§ **What the exercise asks**
Each line of the material beneath should be duplicated exactly.

++++

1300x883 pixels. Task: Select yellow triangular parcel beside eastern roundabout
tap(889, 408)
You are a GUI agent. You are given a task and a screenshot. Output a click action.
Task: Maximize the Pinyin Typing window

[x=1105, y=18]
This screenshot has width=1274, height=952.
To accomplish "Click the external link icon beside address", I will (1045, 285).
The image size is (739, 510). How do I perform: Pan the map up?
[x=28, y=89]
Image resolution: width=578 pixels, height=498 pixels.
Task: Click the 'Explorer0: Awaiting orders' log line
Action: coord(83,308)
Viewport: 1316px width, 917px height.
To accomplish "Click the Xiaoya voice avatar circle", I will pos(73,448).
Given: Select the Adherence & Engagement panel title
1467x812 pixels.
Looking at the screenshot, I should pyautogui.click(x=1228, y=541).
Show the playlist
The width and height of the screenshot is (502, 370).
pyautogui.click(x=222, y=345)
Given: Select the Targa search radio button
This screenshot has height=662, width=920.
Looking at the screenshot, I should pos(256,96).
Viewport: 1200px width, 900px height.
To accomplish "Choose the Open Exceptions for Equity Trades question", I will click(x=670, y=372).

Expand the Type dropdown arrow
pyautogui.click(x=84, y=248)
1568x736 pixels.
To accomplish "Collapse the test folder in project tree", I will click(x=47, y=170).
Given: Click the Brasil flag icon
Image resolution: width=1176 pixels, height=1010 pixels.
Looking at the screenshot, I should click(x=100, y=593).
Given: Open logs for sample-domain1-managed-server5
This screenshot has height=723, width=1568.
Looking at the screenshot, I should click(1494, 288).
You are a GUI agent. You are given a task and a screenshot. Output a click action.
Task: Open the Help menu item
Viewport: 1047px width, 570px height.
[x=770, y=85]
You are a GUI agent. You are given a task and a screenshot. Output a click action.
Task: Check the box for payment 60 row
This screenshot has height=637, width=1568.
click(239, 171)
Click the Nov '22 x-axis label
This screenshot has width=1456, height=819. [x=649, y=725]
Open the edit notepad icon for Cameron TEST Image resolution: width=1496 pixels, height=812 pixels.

++++

§ **Reply to the task**
1300x883 pixels. Task: Select yellow triangular parcel beside eastern roundabout
tap(889, 408)
You are a GUI agent. You are given a task and a screenshot. Output a click action.
Task: Maximize the Pinyin Typing window

[x=1105, y=18]
This screenshot has width=1274, height=952.
To accomplish "Click the external link icon beside address", I will (1045, 285).
The image size is (739, 510). How do I perform: Pan the map up?
[x=28, y=89]
Image resolution: width=578 pixels, height=498 pixels.
Task: Click the 'Explorer0: Awaiting orders' log line
Action: coord(83,308)
Viewport: 1316px width, 917px height.
To accomplish "Click the Xiaoya voice avatar circle", I will pos(73,448).
Given: Select the Adherence & Engagement panel title
1467x812 pixels.
Looking at the screenshot, I should pyautogui.click(x=1228, y=541).
Show the playlist
The width and height of the screenshot is (502, 370).
pyautogui.click(x=222, y=345)
Given: Select the Targa search radio button
This screenshot has height=662, width=920.
Looking at the screenshot, I should pos(256,96).
Viewport: 1200px width, 900px height.
To accomplish "Choose the Open Exceptions for Equity Trades question", I will click(x=670, y=372).

Expand the Type dropdown arrow
pyautogui.click(x=84, y=248)
1568x736 pixels.
To accomplish "Collapse the test folder in project tree", I will click(x=47, y=170).
Given: Click the Brasil flag icon
Image resolution: width=1176 pixels, height=1010 pixels.
Looking at the screenshot, I should click(x=100, y=593).
Given: Open logs for sample-domain1-managed-server5
This screenshot has height=723, width=1568.
Looking at the screenshot, I should click(1494, 288).
You are a GUI agent. You are given a task and a screenshot. Output a click action.
Task: Open the Help menu item
Viewport: 1047px width, 570px height.
[x=770, y=85]
You are a GUI agent. You are given a task and a screenshot. Output a click action.
Task: Check the box for payment 60 row
This screenshot has height=637, width=1568.
click(239, 171)
Click the Nov '22 x-axis label
This screenshot has width=1456, height=819. [x=649, y=725]
Open the edit notepad icon for Cameron TEST Image resolution: width=1496 pixels, height=812 pixels.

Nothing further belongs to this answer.